GIVEN TEXT |
■ ■ ■ ■ ■ ■ ■
From there, the Grand Parkway cuts a path through Harris County's northernmost suburbs, which are known for their leapfrog sprawl — rows of look-alike houses and fast-food joints beside industrial buildings and open fields. The road has developers looking to fill in those gaps, such as along Gosling Road, a formerly overlooked strip that now offers “wooded estates” and “lake lots,” starting in the $700,000s.
To the west, a scrubby field where the Grand Parkway meets Texas 249, also known as the Tomball Parkway, is set to become a large shopping center anchored by Sam's Club, a grocery store and sporting goods retailer.
Additional growth also means more cars and trucks using outdated county roads to get to the parkway. Officials expect to use some of the money from the $700 million bond measure approved by Harris County voters in November to improve those roads.
The Grand Parkway “is opening up what was known historically as the Far Northwest,” said Jim Gaines, an economist at Texas A&M University's Real Estate Center. “It has been rural and sparsely developed. Over the next couple of decades, it will build up.”
■ ■ ■ ■ ■ ■ ■
Saved entries:
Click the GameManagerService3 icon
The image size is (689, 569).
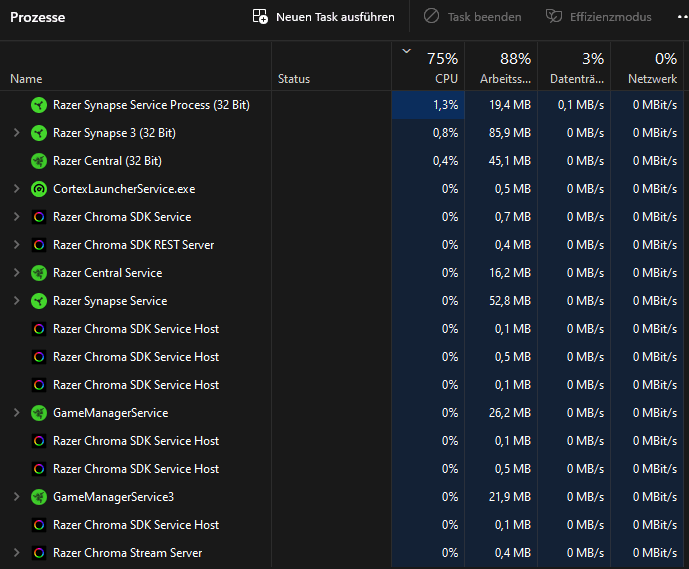pyautogui.click(x=39, y=497)
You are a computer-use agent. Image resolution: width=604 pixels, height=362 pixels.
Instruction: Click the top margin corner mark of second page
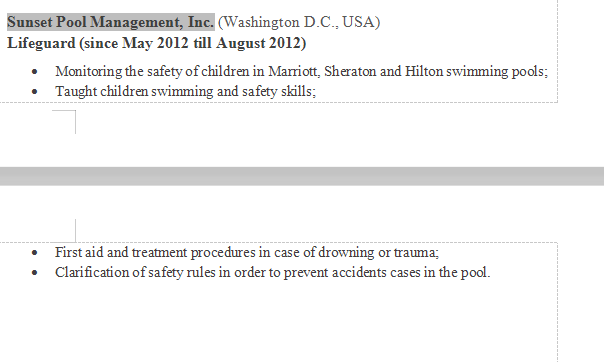76,230
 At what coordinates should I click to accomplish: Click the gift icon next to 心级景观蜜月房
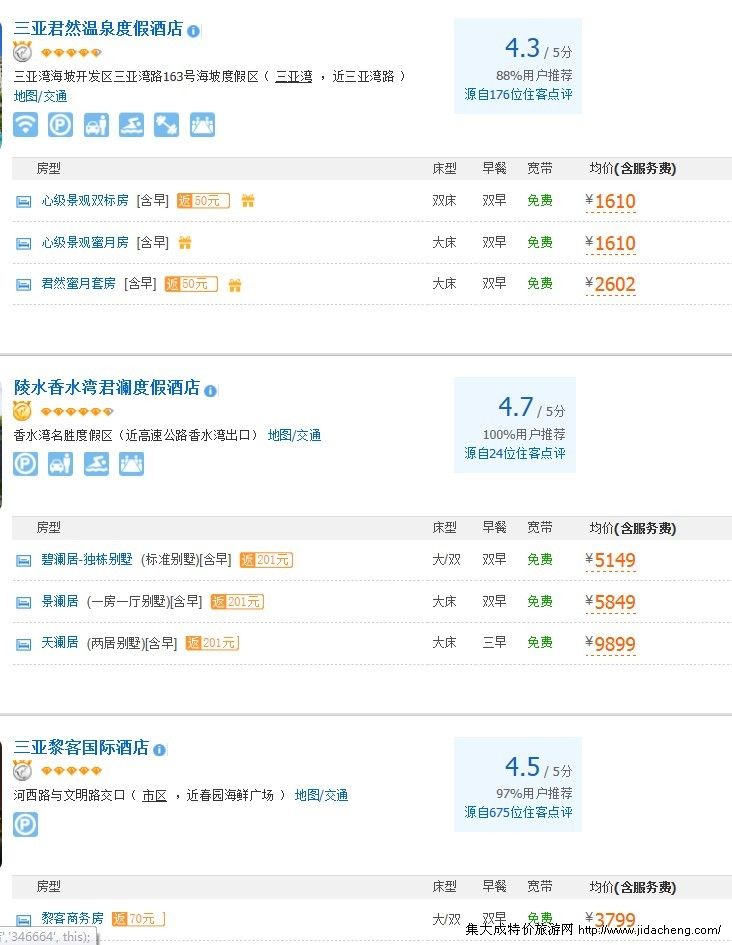click(185, 243)
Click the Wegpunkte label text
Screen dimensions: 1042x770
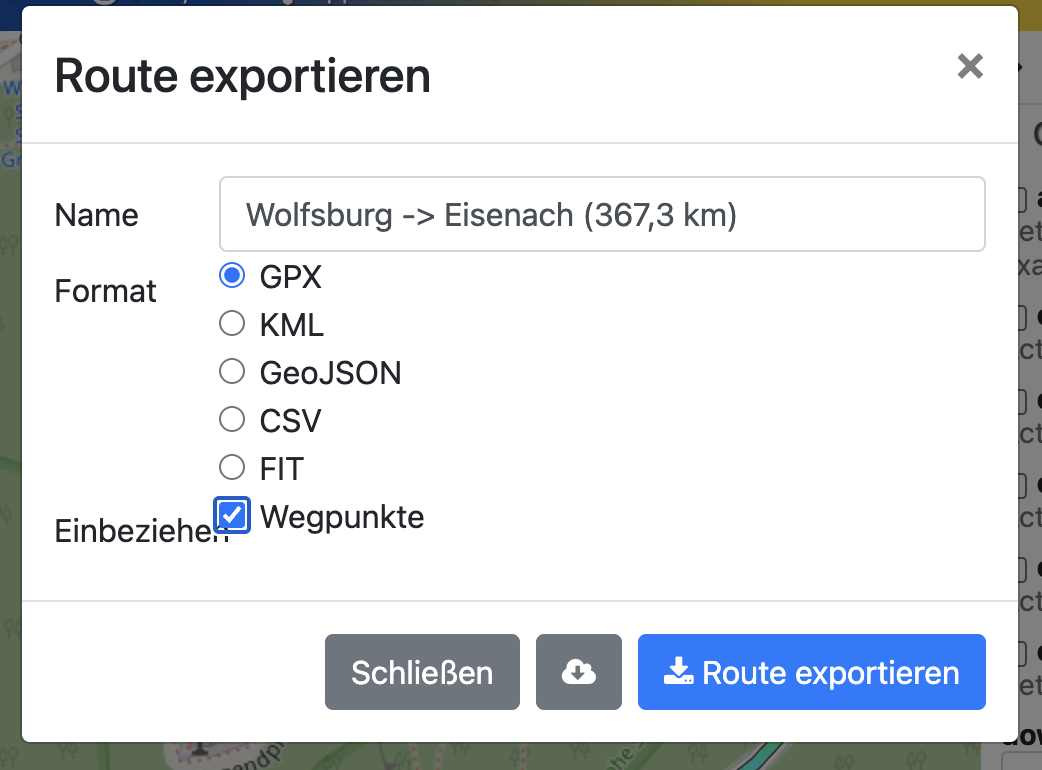pyautogui.click(x=342, y=517)
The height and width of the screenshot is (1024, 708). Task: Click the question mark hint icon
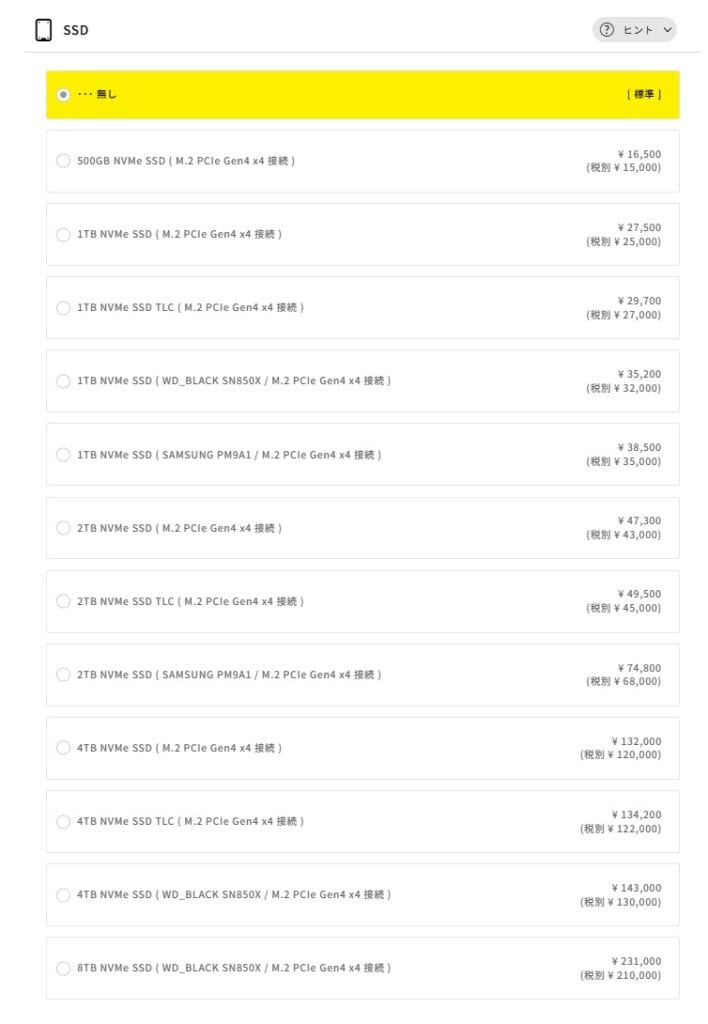tap(606, 30)
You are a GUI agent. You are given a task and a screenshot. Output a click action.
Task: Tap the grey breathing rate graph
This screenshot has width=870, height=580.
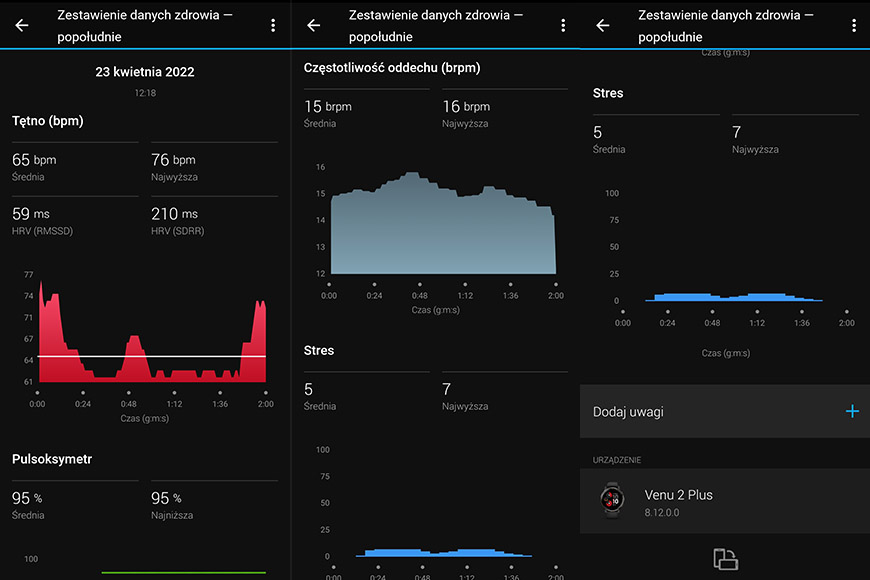[443, 223]
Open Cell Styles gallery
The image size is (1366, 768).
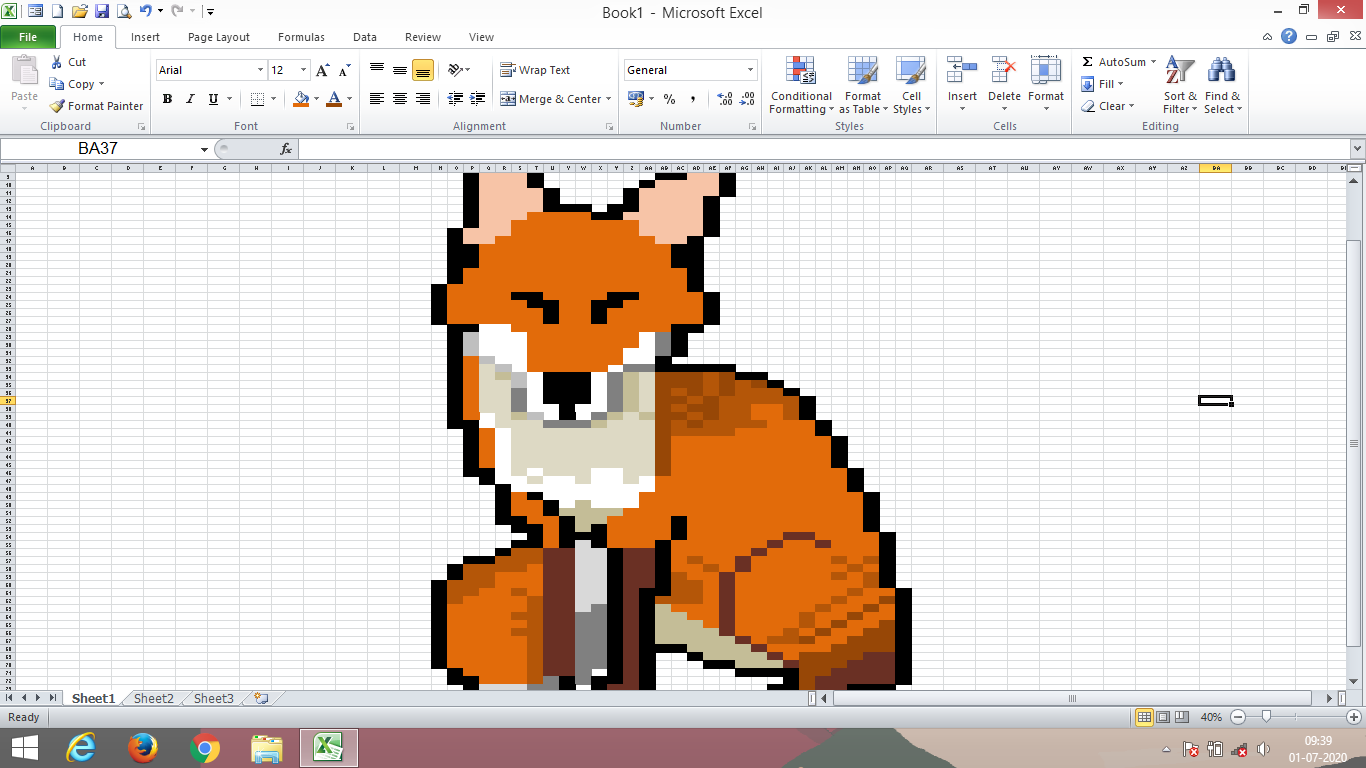pyautogui.click(x=911, y=86)
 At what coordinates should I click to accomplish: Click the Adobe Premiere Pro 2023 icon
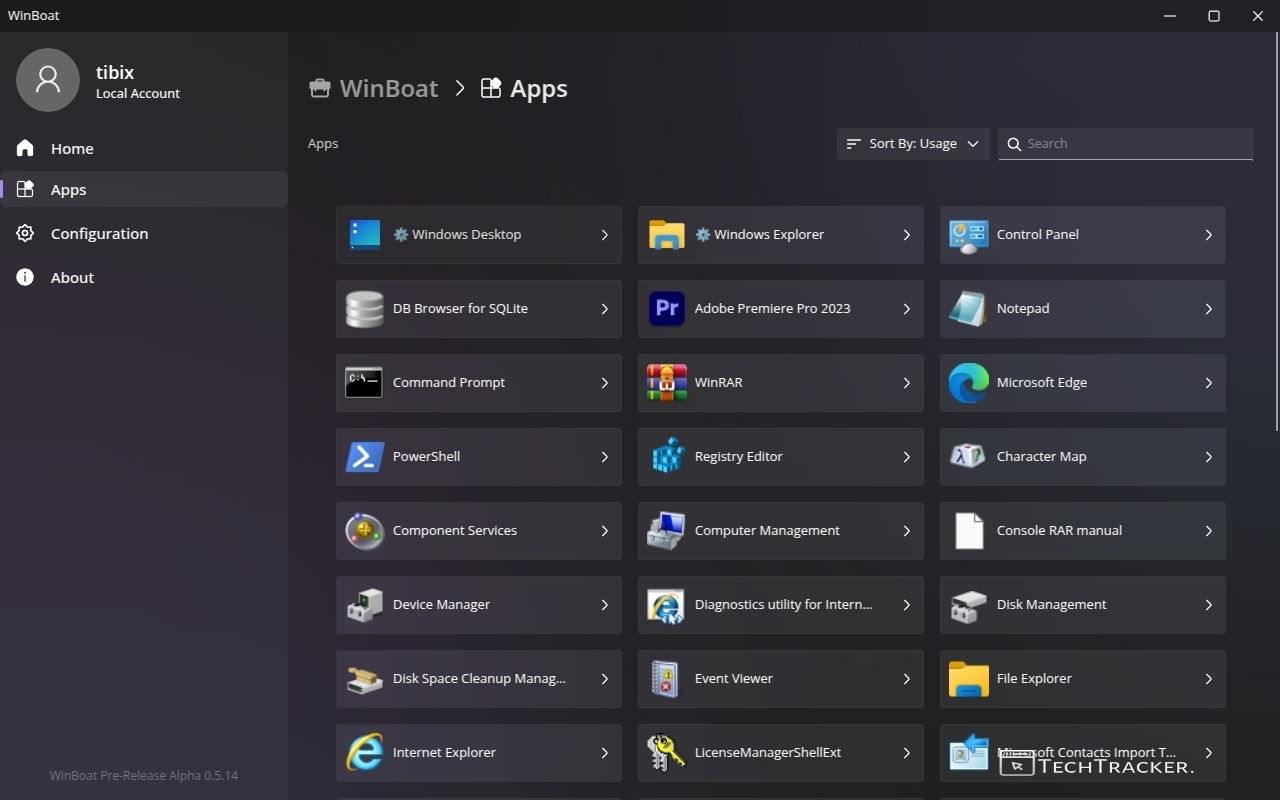[666, 309]
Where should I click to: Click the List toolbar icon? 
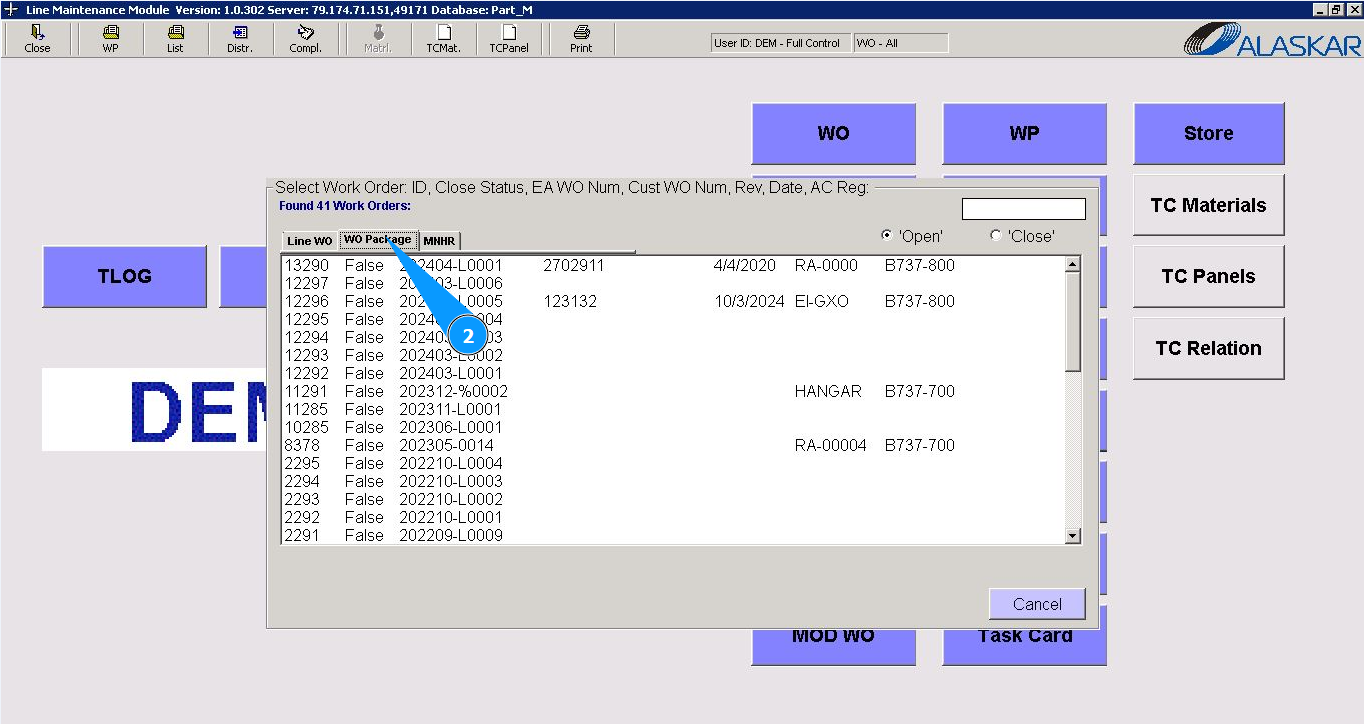click(x=175, y=38)
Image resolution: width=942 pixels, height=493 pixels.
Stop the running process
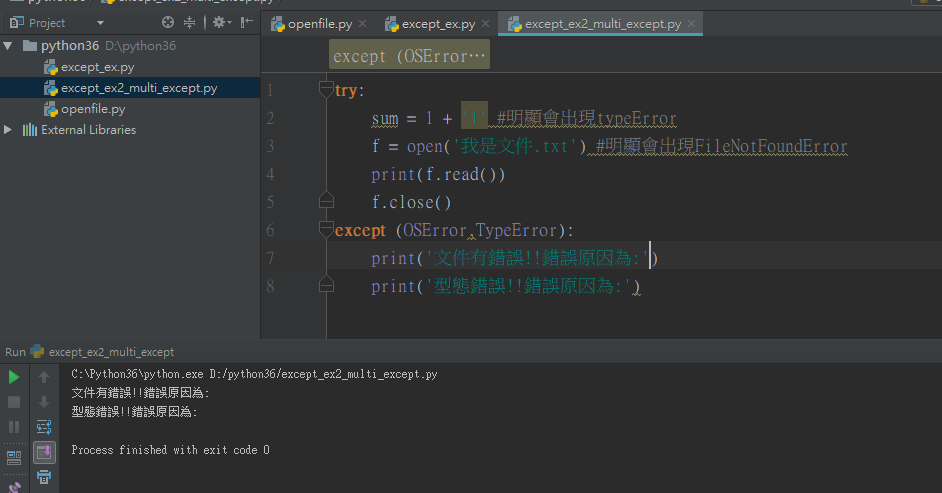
■ ■ ■ ■ ■ ■ ■
WORK ITEM | Continue the text about the Grand Parkway's effect on development in Houston's northern suburbs, starting right after its last sentence.

WRITTEN ANSWER |
The transformation will be most striking west of Texas 249, where cattle ranches, organic farms and other agricultural ventures cover the landscape.
Some families already have sold acreage held for generations to developers. Others are thinking about doing the same.
The Hillegeist family, which has owned about 250 acres near Telge Road for 175 years, is among those thinking of selling its land. Cattle graze on the property, but it's now possible to hear trucks rumbling down the road and to see the lights of the parkway at night.
“It's changing, and I'm a little torn,” said Bruce Hillegeist, president of the Greater Tomball Area Chamber of Commerce. “It's the loss of a life I'm used to. Even before the Grand Parkway opens, you can see the potential.”
He doesn't need to look far to see it. Between the family house and the Grand Parkway, a new subdivision is under development with custom homes on large wooded lots, riding trails and an equestrian center. Prices range from the $700,000s to the millions.
With the opening of the new leg, it's likely that ground will be broken on as many as six large housing developments along the parkway — all more than 500 acres in size — in the next 18 months, said Jim Jenkins, vice president of master-planned communities for the home builder Toll Brothers.
“You always want to be on the roadway that fits the size of your project,” he said.
Tomball's population is projected to soar in the next 15 years, perhaps even to double. The century-old farm town has some 11,000 residents and about 350,000 people living in a 10-mi. (16 km) radius.
With homes come stores, and enough homes and stores draw offices.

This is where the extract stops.